[Source data]
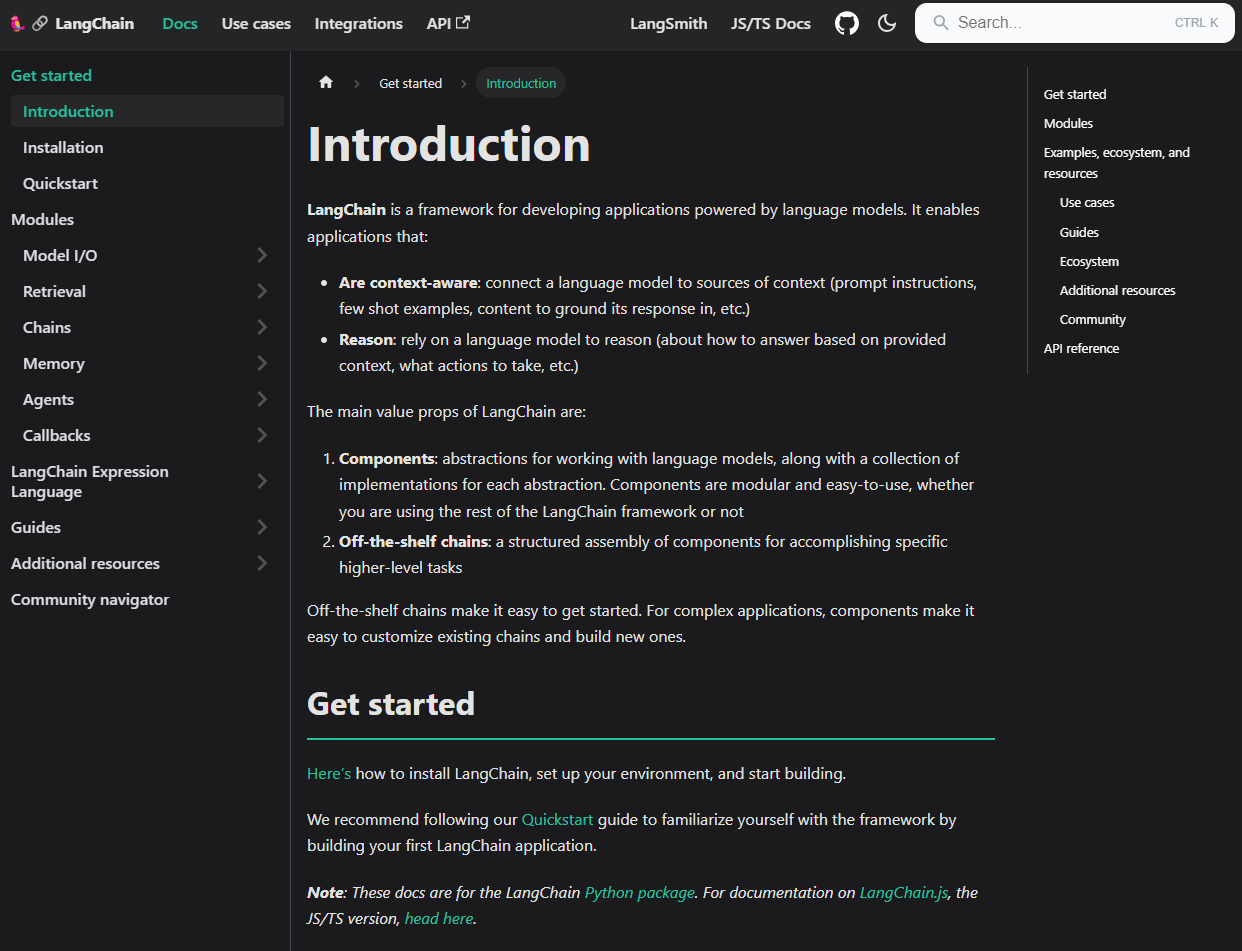Screen dimensions: 1242x951
Task: Expand LangChain Expression Language section
Action: click(x=262, y=481)
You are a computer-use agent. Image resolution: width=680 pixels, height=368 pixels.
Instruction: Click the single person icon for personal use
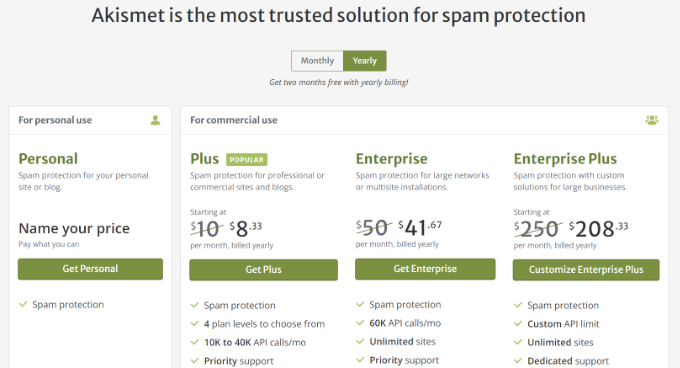[x=155, y=120]
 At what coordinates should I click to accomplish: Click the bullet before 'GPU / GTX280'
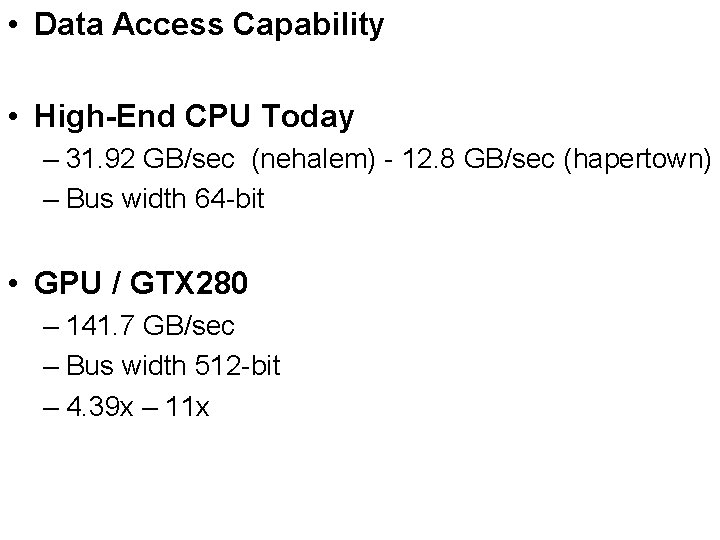click(x=13, y=282)
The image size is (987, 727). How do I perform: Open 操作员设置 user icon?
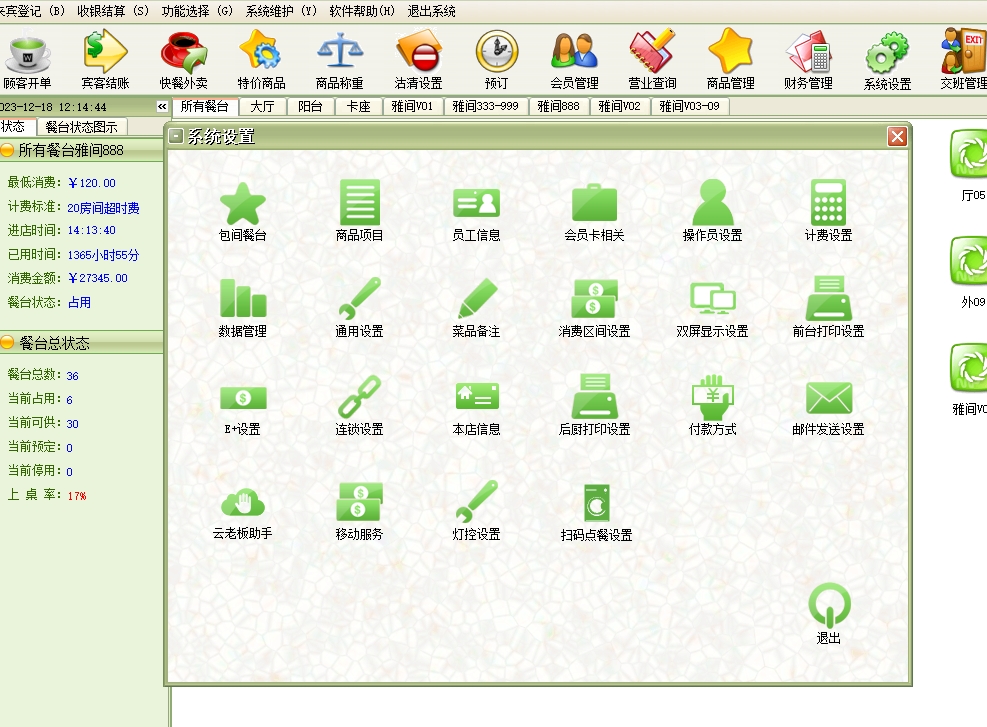[712, 205]
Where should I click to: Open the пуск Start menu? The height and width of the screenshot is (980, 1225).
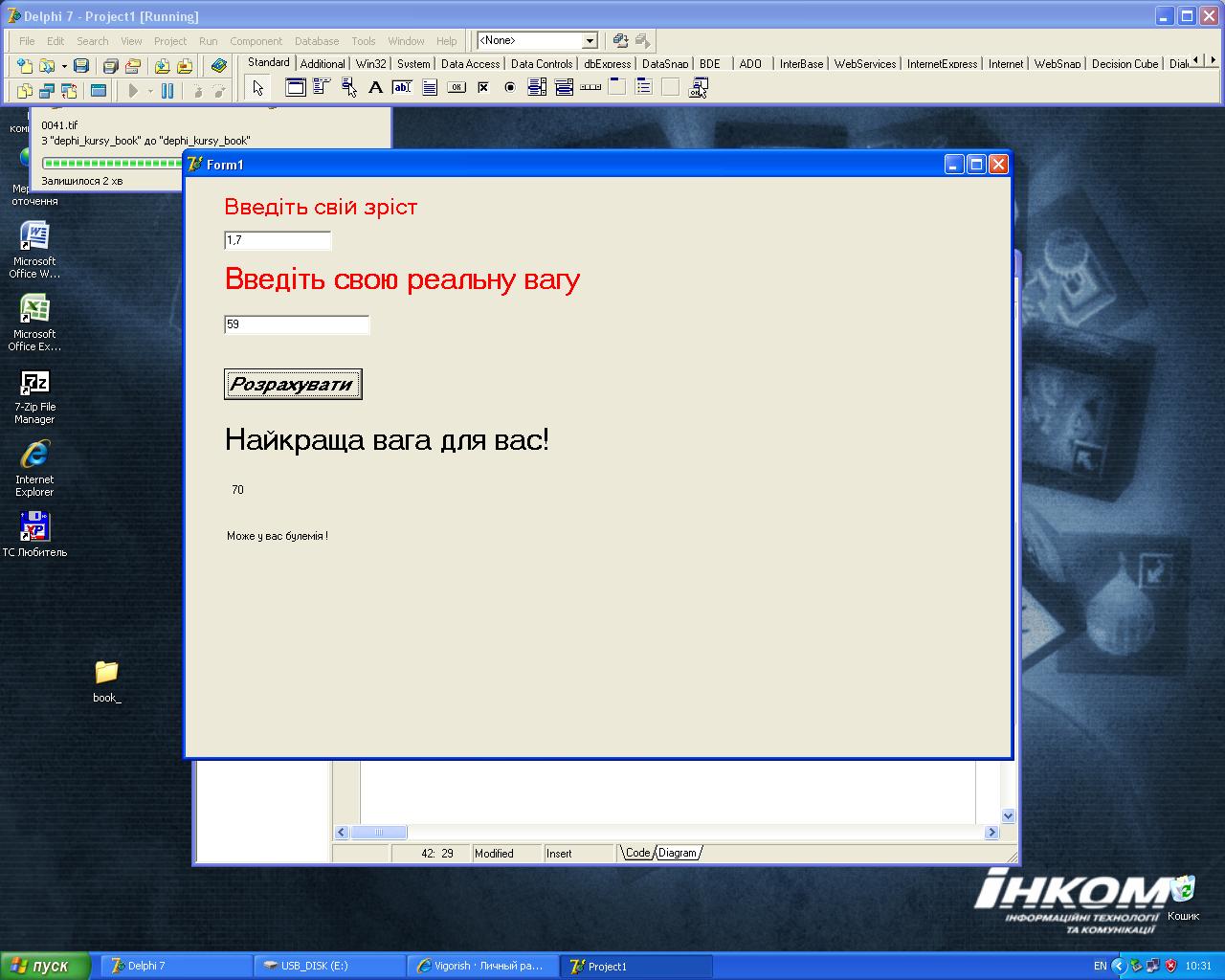click(45, 966)
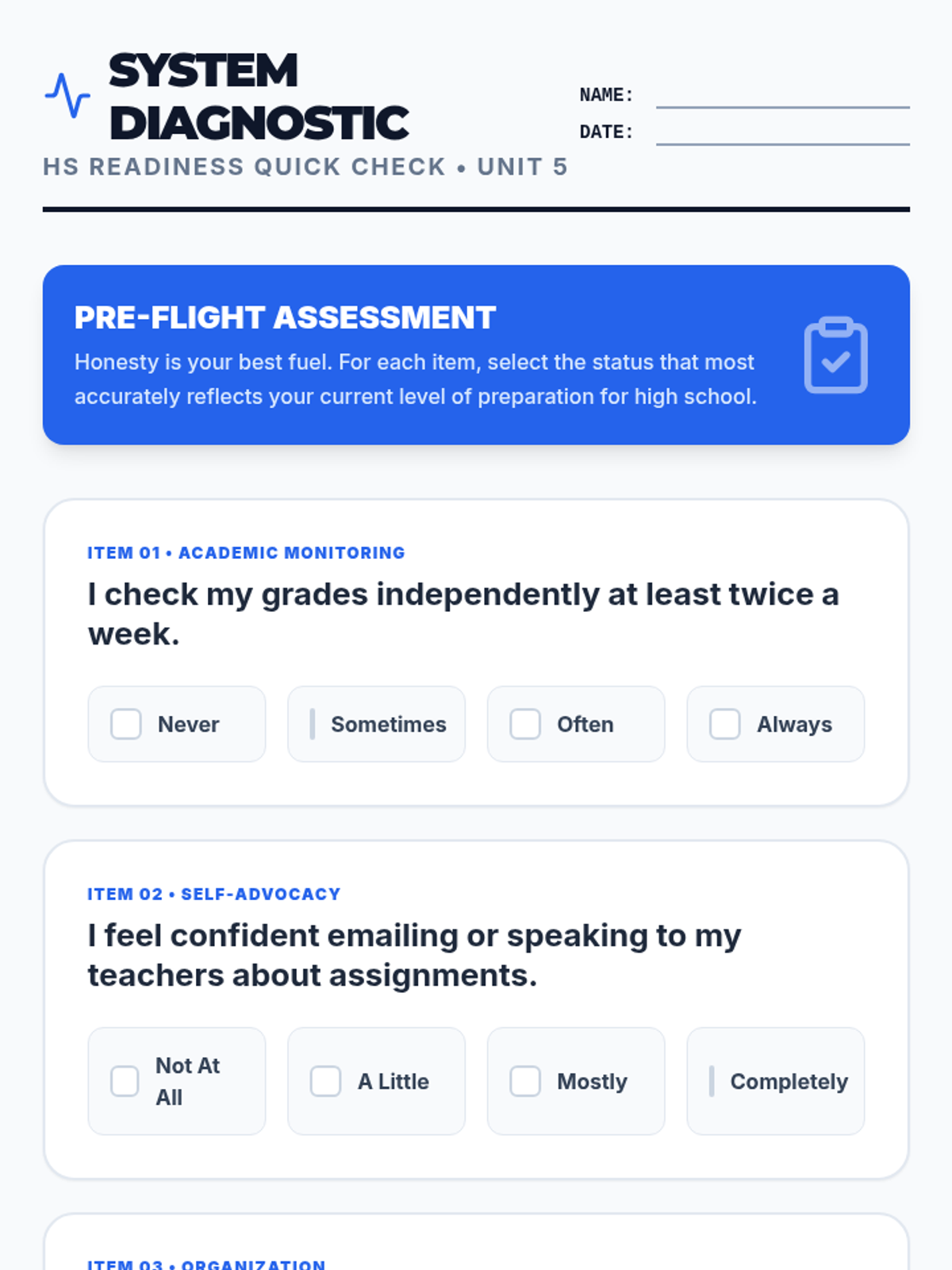This screenshot has height=1270, width=952.
Task: Select the A Little checkbox
Action: tap(325, 1081)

What the exercise asks ▸
Working down from the line with "Instruction: Click the", copy each line exactly until the last line of the entries, which is also included. Omit the pictures.

Answer box ▸
Instruction: Click the single person icon for personal use
[x=155, y=120]
 At what coordinates should I click to accomplish: Click the bullet before 'GPU / GTX280'
click(x=13, y=282)
The image size is (987, 727). How do I perform: Open 操作员设置 user icon?
[712, 205]
Where should I click to: Open the пуск Start menu? The height and width of the screenshot is (980, 1225).
click(45, 966)
This screenshot has height=1270, width=952.
Task: Select the A Little checkbox
Action: tap(325, 1081)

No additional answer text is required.